### TASK
Give back the records below exactly, omitting the pictures.

(Pixel coordinate grounding data)
- - -

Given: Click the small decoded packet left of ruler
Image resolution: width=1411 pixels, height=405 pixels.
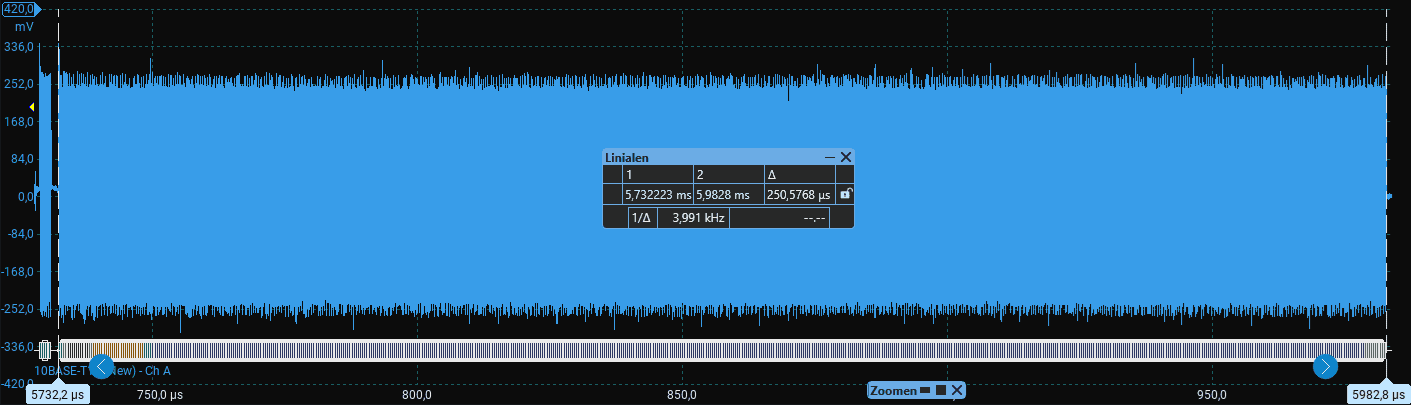Looking at the screenshot, I should [45, 349].
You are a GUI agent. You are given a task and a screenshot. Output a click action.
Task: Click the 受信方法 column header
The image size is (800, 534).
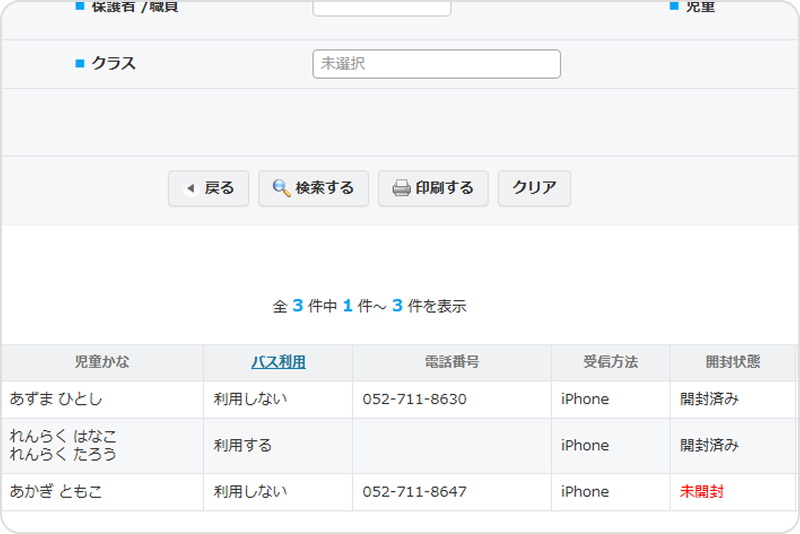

- - -

### ANSWER FOR THE TASK
Given: Click the small decoded packet left of ruler
Image resolution: width=1411 pixels, height=405 pixels.
Looking at the screenshot, I should [45, 349].
You are a GUI agent. You are given a task and a screenshot. Output a click action.
Task: Click the 受信方法 column header
The image size is (800, 534).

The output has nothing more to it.